--- Provided records ---
-=-=-=-=-

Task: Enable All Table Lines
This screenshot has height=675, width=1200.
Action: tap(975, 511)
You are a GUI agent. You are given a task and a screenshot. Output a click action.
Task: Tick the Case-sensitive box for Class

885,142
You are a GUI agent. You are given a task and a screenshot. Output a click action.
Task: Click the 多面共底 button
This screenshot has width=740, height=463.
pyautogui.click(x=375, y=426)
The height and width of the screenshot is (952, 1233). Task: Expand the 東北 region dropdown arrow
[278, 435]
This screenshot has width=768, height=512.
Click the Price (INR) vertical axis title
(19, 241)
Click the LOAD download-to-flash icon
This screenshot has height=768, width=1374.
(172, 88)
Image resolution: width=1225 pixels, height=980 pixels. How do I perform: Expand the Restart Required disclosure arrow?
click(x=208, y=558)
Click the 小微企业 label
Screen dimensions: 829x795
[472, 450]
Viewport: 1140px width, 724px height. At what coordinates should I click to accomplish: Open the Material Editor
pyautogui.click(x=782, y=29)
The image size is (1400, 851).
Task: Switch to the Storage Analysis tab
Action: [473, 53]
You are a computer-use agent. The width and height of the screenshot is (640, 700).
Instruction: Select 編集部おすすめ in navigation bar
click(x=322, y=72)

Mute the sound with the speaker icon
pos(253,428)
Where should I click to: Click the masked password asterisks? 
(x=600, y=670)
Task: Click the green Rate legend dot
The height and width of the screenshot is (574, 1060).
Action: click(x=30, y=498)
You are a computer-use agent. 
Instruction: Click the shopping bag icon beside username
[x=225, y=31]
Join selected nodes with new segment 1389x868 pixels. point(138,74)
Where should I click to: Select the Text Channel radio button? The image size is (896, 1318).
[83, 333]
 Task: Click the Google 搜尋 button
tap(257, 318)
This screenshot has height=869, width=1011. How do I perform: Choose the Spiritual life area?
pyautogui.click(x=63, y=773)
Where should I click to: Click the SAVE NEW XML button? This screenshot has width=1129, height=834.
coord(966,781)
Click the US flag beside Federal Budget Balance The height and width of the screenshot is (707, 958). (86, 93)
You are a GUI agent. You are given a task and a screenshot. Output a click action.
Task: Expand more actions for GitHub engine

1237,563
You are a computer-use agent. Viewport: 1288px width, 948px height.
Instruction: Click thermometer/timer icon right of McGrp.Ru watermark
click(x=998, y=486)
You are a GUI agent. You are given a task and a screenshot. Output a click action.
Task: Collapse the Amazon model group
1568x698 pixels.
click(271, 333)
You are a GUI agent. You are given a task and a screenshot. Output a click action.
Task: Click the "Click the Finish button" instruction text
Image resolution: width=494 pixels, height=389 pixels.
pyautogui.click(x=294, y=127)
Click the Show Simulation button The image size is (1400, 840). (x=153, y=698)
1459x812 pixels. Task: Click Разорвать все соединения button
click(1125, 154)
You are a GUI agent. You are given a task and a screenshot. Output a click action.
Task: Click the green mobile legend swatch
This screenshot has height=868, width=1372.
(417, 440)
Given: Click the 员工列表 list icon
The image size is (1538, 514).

-=-=-=-=-

--- Problem ---
Every record must be set down again exactly.

--- Solution for this exercise ---
Task: Enable All Table Lines
This screenshot has height=675, width=1200.
Action: tap(975, 511)
You are a GUI agent. You are given a task and a screenshot. Output a click action.
Task: Tick the Case-sensitive box for Class

885,142
You are a GUI agent. You are given a task and a screenshot. Output a click action.
Task: Click the 多面共底 button
This screenshot has width=740, height=463.
pyautogui.click(x=375, y=426)
The height and width of the screenshot is (952, 1233). Task: Expand the 東北 region dropdown arrow
[278, 435]
This screenshot has width=768, height=512.
Click the Price (INR) vertical axis title
(19, 241)
Click the LOAD download-to-flash icon
This screenshot has height=768, width=1374.
(172, 88)
Image resolution: width=1225 pixels, height=980 pixels. How do I perform: Expand the Restart Required disclosure arrow?
click(x=208, y=558)
Click the 小微企业 label
Screen dimensions: 829x795
[472, 450]
Viewport: 1140px width, 724px height. At what coordinates should I click to accomplish: Open the Material Editor
pyautogui.click(x=782, y=29)
The image size is (1400, 851).
Task: Switch to the Storage Analysis tab
Action: [473, 53]
You are a computer-use agent. The width and height of the screenshot is (640, 700).
Instruction: Select 編集部おすすめ in navigation bar
click(x=322, y=72)

Mute the sound with the speaker icon
pos(253,428)
Where should I click to: Click the masked password asterisks? 
(x=600, y=670)
Task: Click the green Rate legend dot
The height and width of the screenshot is (574, 1060).
Action: click(x=30, y=498)
You are a computer-use agent. 
Instruction: Click the shopping bag icon beside username
[x=225, y=31]
Join selected nodes with new segment 1389x868 pixels. point(138,74)
Where should I click to: Select the Text Channel radio button? The image size is (896, 1318).
[83, 333]
 Task: Click the Google 搜尋 button
tap(257, 318)
This screenshot has height=869, width=1011. How do I perform: Choose the Spiritual life area?
pyautogui.click(x=63, y=773)
Where should I click to: Click the SAVE NEW XML button? This screenshot has width=1129, height=834.
coord(966,781)
Click the US flag beside Federal Budget Balance The height and width of the screenshot is (707, 958). (86, 93)
You are a GUI agent. You are given a task and a screenshot. Output a click action.
Task: Expand more actions for GitHub engine

1237,563
You are a computer-use agent. Viewport: 1288px width, 948px height.
Instruction: Click thermometer/timer icon right of McGrp.Ru watermark
click(x=998, y=486)
You are a GUI agent. You are given a task and a screenshot. Output a click action.
Task: Collapse the Amazon model group
1568x698 pixels.
click(271, 333)
You are a GUI agent. You are given a task and a screenshot. Output a click action.
Task: Click the "Click the Finish button" instruction text
Image resolution: width=494 pixels, height=389 pixels.
pyautogui.click(x=294, y=127)
Click the Show Simulation button The image size is (1400, 840). (x=153, y=698)
1459x812 pixels. Task: Click Разорвать все соединения button
click(1125, 154)
You are a GUI agent. You are given a task and a screenshot. Output a click action.
Task: Click the green mobile legend swatch
This screenshot has height=868, width=1372.
(417, 440)
Given: Click the 员工列表 list icon
The image size is (1538, 514).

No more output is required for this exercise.